Brian Sullivan, team leader at Google Earth Engine, said that the new partnership fits well with Google’s efforts to organize the world’s information and make it universally accessible and useful, a mission, he said, related closely to the Sustainable Development Goals agenda.

 “This is a tool that we are making freely available for all non-commercial use because we feel this is a critical environmental stage and we want everyone to have the same access to Google’s computing resources to advance these goals,” he said. “We have well over 11 million images, 200 plus public datasets and we are constantly adding new ones… and the idea is that anyone with access to an Internet connection can access all this data.”

 The new platform uses a data mining algorithm—Global Surface Water Explorer—developed by the European Commission Joint Research Centre. Andreas Brink, the senior scientist at the centre, told the forum it would support more informed decision-making.“Water is changing all the time. It is highly dynamic. For decision makers, it is of vital importance to know where water is… in a regular, consistent way,” he said. “But to understand the situation today, we have to look in the past. Monitoring from the past to the current situation is critical.”

 By providing satellite images accompanied by downloadable statistical data and trend analysis, the platform can help the Member States understand changes occurring in the spatial extent of open water bodies; identify new or lost water bodies, and identify where changes are happening to seasonal water bodies. It is hoped to expand the project to air quality and oceans, among other sustainable development topics, in the future. 

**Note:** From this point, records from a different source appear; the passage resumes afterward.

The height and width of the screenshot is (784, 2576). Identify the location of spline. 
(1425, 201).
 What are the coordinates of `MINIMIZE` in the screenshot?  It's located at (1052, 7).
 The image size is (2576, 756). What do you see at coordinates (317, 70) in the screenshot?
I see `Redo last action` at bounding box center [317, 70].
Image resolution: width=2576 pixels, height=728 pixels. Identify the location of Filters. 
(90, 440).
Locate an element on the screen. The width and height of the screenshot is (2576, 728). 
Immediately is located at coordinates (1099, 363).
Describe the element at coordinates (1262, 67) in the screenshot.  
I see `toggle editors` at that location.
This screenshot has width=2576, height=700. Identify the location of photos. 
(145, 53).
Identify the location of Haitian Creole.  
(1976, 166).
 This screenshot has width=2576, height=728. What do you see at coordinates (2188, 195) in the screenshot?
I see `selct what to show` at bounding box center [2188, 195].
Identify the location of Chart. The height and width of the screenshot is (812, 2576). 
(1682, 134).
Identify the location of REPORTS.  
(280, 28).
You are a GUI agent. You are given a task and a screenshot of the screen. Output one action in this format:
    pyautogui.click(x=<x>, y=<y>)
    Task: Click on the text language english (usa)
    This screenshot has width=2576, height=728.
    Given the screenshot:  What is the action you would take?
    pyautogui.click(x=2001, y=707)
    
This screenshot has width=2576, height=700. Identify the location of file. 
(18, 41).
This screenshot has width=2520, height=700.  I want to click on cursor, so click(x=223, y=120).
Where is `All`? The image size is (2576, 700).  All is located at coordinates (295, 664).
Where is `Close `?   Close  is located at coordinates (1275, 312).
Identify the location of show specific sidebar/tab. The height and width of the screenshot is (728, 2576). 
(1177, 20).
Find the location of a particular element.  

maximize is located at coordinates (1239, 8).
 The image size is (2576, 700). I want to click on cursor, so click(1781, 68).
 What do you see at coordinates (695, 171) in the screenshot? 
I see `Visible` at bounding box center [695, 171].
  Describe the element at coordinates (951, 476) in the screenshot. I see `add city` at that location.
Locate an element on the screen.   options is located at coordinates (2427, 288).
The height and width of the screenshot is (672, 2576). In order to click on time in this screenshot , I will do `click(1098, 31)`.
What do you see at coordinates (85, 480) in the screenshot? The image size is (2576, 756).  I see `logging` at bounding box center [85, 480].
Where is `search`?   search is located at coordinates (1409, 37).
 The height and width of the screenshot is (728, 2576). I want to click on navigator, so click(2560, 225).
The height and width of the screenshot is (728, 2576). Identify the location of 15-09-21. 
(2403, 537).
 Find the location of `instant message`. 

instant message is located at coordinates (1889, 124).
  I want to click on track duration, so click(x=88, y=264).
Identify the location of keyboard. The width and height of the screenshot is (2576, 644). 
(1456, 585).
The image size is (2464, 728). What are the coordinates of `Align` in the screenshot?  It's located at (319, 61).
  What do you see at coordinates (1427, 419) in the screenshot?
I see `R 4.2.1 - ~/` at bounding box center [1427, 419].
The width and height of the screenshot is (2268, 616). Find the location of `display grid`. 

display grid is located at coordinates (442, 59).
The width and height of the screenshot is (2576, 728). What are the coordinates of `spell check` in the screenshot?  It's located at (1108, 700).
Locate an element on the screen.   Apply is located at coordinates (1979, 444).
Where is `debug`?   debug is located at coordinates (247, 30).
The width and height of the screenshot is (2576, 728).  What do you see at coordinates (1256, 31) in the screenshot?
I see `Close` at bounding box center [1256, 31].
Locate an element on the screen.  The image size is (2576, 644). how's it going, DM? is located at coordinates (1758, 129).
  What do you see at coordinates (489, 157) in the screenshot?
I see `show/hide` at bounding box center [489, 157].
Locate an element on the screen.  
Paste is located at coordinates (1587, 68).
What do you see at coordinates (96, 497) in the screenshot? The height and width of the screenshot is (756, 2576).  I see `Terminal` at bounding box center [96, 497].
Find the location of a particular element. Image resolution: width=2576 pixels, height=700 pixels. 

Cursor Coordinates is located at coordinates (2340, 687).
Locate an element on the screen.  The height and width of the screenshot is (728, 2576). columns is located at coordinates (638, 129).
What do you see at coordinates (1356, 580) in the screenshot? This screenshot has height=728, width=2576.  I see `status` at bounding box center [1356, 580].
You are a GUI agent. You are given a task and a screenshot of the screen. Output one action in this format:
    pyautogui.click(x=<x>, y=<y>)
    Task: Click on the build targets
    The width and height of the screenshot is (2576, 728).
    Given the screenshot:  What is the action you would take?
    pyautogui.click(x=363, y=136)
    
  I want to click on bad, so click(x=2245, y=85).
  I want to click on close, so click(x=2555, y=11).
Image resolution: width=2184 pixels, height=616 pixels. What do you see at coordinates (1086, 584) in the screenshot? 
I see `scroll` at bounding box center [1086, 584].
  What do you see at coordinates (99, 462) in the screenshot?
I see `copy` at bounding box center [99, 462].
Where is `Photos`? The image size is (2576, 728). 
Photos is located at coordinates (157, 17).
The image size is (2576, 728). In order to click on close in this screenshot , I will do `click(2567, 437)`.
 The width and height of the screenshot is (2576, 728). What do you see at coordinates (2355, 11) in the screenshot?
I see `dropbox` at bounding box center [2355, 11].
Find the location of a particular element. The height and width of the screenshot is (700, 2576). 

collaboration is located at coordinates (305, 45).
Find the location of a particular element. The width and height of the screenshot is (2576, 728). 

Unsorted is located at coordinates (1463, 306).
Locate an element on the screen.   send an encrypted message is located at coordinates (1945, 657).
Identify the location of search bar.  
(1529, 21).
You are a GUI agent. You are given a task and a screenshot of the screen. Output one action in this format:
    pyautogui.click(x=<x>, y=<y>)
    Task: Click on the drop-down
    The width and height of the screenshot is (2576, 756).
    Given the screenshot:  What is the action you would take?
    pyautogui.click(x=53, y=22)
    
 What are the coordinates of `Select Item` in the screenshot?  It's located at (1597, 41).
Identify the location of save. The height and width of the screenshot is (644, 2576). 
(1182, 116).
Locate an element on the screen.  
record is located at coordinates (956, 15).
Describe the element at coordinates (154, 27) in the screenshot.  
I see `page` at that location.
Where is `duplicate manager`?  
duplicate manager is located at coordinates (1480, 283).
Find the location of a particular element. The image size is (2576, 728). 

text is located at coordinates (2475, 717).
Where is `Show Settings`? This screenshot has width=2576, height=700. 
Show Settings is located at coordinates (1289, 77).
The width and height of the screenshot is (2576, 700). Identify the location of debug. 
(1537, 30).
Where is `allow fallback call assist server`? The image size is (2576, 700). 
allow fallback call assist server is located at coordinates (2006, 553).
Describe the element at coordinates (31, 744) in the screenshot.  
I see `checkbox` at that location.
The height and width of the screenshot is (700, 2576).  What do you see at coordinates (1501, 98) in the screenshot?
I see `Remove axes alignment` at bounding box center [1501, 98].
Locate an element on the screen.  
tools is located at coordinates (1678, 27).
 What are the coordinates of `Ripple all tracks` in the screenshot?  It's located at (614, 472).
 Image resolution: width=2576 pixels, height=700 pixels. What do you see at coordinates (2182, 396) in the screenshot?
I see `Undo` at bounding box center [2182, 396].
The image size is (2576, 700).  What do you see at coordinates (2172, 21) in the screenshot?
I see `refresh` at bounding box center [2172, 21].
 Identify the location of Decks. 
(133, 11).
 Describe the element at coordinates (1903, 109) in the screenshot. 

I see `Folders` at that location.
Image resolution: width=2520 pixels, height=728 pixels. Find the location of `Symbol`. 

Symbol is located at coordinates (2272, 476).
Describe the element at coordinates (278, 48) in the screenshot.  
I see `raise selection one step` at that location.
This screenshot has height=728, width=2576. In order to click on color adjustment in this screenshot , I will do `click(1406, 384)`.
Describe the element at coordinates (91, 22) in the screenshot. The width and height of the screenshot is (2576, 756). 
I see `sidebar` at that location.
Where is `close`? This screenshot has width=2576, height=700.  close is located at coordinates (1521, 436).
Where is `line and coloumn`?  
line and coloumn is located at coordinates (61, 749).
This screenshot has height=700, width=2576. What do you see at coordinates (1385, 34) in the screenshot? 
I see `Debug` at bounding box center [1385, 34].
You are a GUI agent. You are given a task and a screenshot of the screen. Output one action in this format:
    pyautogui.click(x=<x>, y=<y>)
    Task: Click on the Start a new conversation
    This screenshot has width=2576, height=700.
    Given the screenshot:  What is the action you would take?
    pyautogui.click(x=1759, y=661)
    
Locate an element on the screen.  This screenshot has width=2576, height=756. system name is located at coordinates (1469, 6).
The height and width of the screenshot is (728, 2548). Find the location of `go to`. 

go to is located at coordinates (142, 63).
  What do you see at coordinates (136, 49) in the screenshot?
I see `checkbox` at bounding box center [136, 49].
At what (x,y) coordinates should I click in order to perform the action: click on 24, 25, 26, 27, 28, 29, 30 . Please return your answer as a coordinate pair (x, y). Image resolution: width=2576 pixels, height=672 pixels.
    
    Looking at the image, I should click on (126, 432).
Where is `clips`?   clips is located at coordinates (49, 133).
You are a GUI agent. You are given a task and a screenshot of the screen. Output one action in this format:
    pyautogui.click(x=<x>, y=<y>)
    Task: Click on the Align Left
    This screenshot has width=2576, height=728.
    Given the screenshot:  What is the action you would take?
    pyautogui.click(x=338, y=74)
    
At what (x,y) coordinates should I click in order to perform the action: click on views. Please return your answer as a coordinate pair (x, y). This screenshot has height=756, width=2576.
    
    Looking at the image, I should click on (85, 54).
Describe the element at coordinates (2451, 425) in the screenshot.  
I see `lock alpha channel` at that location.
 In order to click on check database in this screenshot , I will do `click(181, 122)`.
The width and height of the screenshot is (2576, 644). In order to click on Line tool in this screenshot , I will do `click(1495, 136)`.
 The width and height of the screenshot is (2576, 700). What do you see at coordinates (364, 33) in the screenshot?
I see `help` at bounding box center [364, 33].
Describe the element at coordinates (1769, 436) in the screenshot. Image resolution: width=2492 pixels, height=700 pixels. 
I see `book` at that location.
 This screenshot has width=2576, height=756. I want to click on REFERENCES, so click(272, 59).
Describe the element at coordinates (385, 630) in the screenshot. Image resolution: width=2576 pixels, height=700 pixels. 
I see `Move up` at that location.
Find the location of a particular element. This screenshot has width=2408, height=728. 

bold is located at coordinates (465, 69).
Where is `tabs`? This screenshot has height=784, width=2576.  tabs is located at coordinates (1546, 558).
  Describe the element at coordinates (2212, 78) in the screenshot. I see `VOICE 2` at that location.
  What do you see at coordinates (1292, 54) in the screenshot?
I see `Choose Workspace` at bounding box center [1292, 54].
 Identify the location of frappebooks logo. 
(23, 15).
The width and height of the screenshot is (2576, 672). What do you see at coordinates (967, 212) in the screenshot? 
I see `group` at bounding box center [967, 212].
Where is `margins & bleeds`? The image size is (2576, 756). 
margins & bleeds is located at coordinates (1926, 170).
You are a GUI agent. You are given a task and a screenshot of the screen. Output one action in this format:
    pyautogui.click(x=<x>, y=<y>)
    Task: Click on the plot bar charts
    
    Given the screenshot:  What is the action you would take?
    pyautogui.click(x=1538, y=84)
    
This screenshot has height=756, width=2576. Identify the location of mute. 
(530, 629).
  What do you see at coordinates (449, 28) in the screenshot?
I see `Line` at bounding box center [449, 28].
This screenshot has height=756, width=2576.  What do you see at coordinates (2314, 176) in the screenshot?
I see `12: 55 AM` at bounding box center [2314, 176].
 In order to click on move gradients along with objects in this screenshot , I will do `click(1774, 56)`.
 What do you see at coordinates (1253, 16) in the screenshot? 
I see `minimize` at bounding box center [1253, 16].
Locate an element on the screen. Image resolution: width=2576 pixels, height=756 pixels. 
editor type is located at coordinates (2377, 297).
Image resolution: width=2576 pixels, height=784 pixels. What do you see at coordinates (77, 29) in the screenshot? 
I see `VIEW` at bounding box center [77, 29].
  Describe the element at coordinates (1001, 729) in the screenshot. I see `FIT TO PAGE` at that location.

UN Environment’s Campbell said the app could have very practical results at the community level. “It’s also a flagging system. You can identify where there may be a problem, then someone needs to do more research… and this is where we need community engagement to say, ‘here’s what it looks like, here’s how it’s affecting us’.”


Our assessment is that critical data gaps in the environment can make it difficult to draft effective policies. We feel that with reliable, consistent and comparable data, nations can implement real-time environmental action. Informed decisions can be made on water bodies which are conducive for cross country collaboration.  We believe that this project will shift the way that water resources are managed, in turn reducing the loss of biodiversity.